AUFGABEN:
1. Gib den Abschnitt aus dem Text über neutrale Farben, der mit den Worten „Hallo zusammen, heute“ beginnt und mit „Gleiche zu sein.“ endet, erneut wieder und tausche dabei „Hinweise“ gegen „Ratschläge“ aus.
2. Schreib den Text über neutrale Farben an der Stelle weiter, an der er aufhört.

++++ QUELLE

Neutrale Farben selbst mischen

Hallo zusammen, heute möchte ich etwas zu „Neutralen Farben“ („neutrals“) schreiben. Wer sich mit dem Mischen von Farben befasst, stößt früher oder später auf Hinweise zu „grauen und neutralen“ Farben und warum es toll ist, sie selbst zu mischen.

Ich habe lange nicht gewusst, was eine neutrale Farbe eigentlich sein soll. Grau fand ich als neutrale Farbe plausibel, aber wenn man von grauen und neutralen Farben spricht, scheint es nicht das Gleiche zu sein.

Was sind neutrale Farben?

Ich finde den Begriff ehrlich gesagt, ziemlich unglücklich. Mit neutralen Farben meint man Farben nahe an Grau, d.h. stark entsättigte Farben. Nun finde ich ein rotstichiges Grau aber nicht neutral, sondern eben rot oder rotgrau. Aber das ist vielleicht mein persönlicher Geschmack für Begrifflichkeiten.

Neutrale Farben sind wichtig

Unglücklicher als dieses Missverständnis, finde ich aber die Einschätzung von entsättigten Farben, die sich durch den Begriff „Neutral“ für mich ergibt. Neutral klingt sehr nach unentschieden oder gleichgültig. „Wie stehst du zu dem Thema?“ – „Hm, da bin ich neutral.“ Es klingt für mich als seien neutrale Farben nicht so wichtig. Das Gegenteil ist der Fall!

++++++++
++++ DATENAUSZUG

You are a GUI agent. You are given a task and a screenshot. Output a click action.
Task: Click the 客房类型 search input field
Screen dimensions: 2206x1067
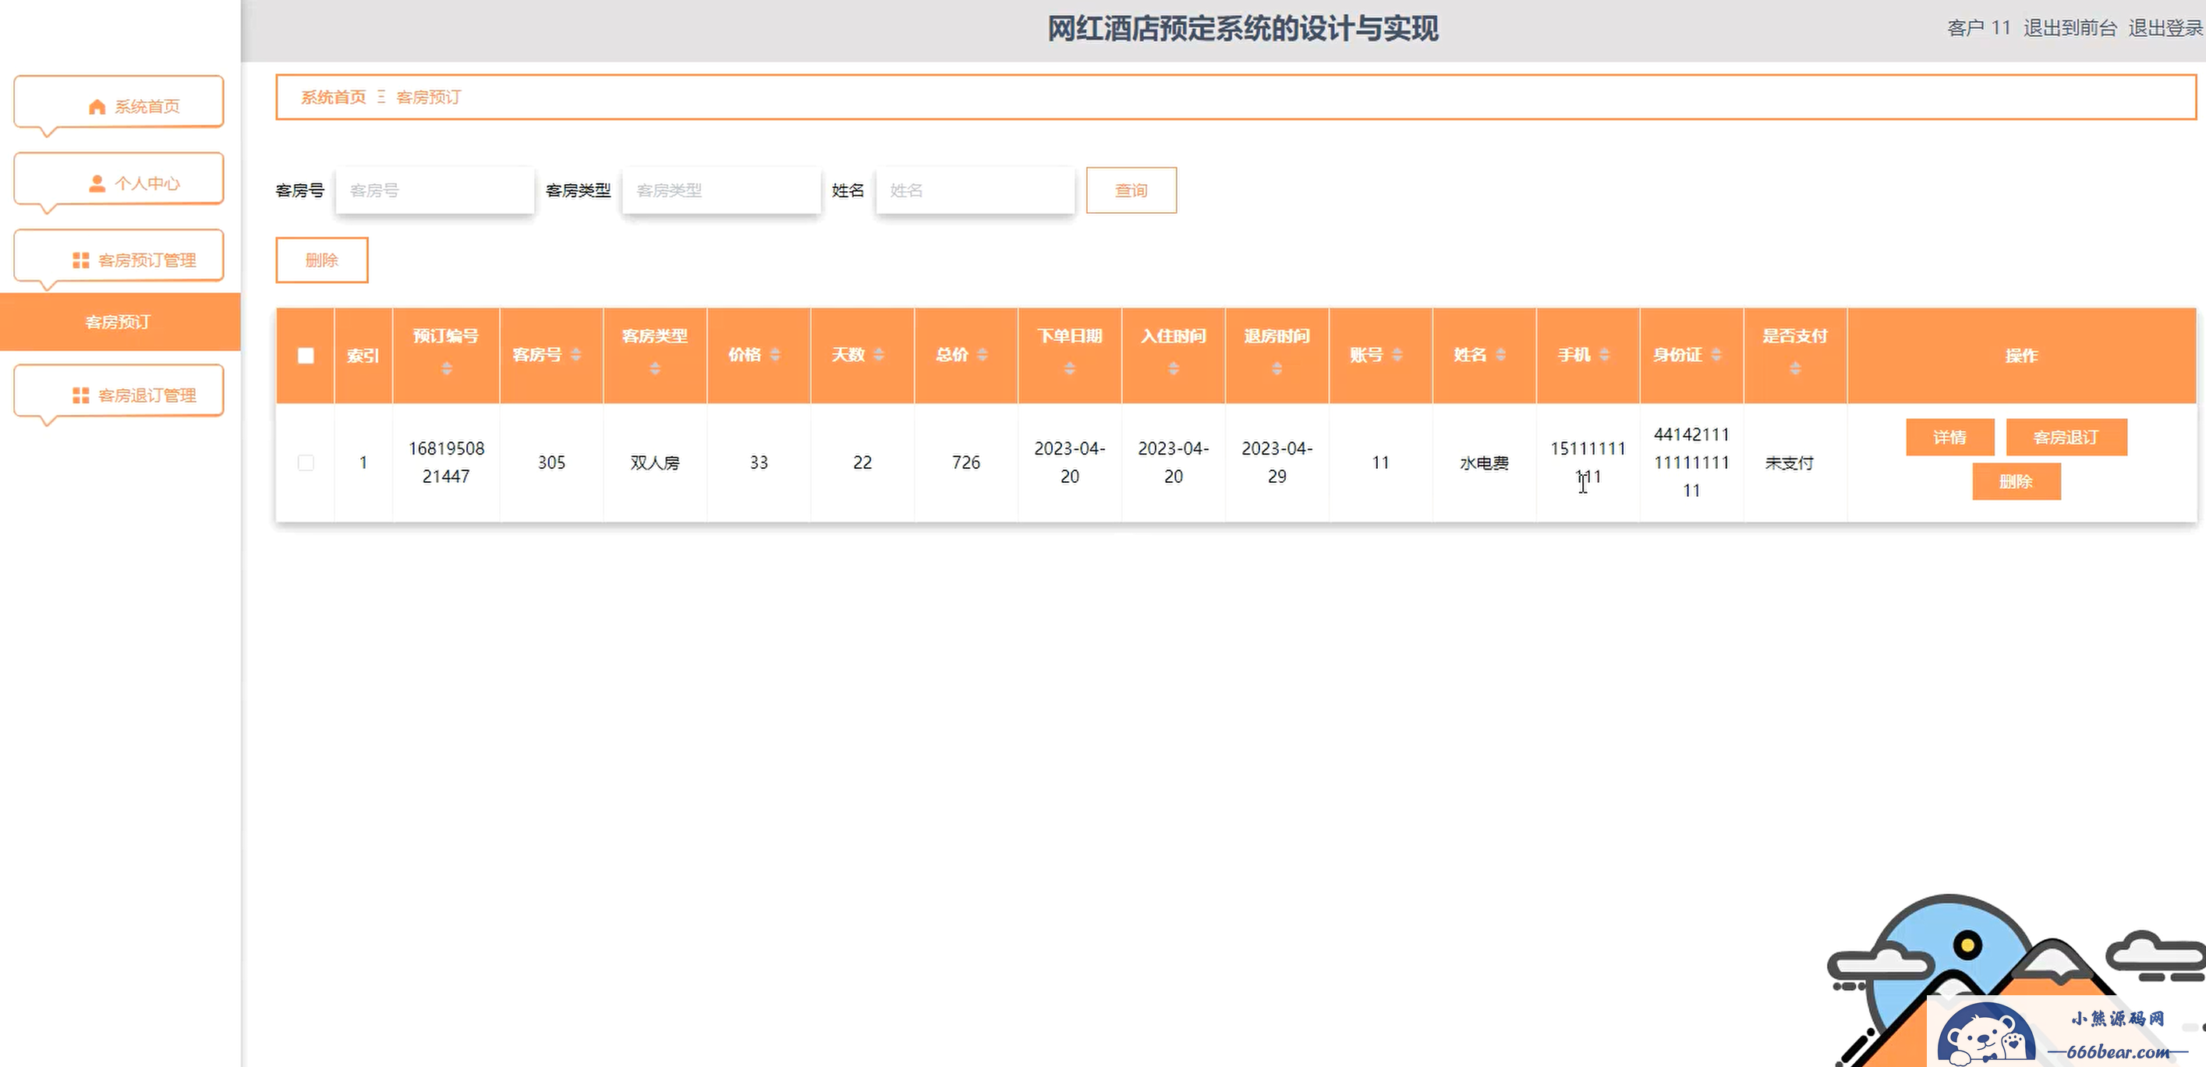tap(720, 190)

++++++++

LÖSUNGEN:
1.
Hallo zusammen, heute möchte ich etwas zu „Neutralen Farben“ („neutrals“) schreiben. Wer sich mit dem Mischen von Farben befasst, stößt früher oder später auf Ratschläge zu „grauen und neutralen“ Farben und warum es toll ist, sie selbst zu mischen.

Ich habe lange nicht gewusst, was eine neutrale Farbe eigentlich sein soll. Grau fand ich als neutrale Farbe plausibel, aber wenn man von grauen und neutralen Farben spricht, scheint es nicht das Gleiche zu sein.

2.
Realismus vs. Quietschbunt

Im Beitrag zur Auswahl meiner Aquarellfarben habe ich schon etwas zum Mischen geschrieben, das neutrale Farben bereits aufgreift. Schaut man sich Buntstifte für Kinder an, sind diese sehr quietschig bunt. Die Farben haben eine hohe Sättigung. Sie sind maximal weit weg von Grau.

Entsättigte Welt…

Schaut man sich in der Realität um und hält gedanklich die Kinderbuntstifte daneben, merkt man schnell: So bunt ist die Welt gar nicht. Tatsächlich ist vieles, insbesondere Natur, aber auch Straßen, Städte, Menschen, wesentlich entsättigter. Nicht grau, aber eben auch nicht quietschbunt.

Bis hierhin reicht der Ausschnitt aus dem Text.